TO DO: Copy these lines exactly as they appear, without changing anything.

═══ DATA

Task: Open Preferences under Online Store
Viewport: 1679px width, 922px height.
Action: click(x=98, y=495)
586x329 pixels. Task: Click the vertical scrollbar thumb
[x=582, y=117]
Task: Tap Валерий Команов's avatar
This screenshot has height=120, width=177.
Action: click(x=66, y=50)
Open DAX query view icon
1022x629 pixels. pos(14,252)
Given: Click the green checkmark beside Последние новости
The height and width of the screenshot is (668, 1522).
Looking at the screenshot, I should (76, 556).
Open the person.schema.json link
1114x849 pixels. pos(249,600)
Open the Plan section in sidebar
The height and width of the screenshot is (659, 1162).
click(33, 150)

══════

WRITTEN SOLUTION:
Task: Open Preferences under Online Store
Viewport: 1679px width, 922px height.
Action: click(x=98, y=495)
586x329 pixels. Task: Click the vertical scrollbar thumb
[x=582, y=117]
Task: Tap Валерий Команов's avatar
This screenshot has height=120, width=177.
Action: click(x=66, y=50)
Open DAX query view icon
1022x629 pixels. pos(14,252)
Given: Click the green checkmark beside Последние новости
The height and width of the screenshot is (668, 1522).
Looking at the screenshot, I should (76, 556).
Open the person.schema.json link
1114x849 pixels. pos(249,600)
Open the Plan section in sidebar
The height and width of the screenshot is (659, 1162).
click(33, 150)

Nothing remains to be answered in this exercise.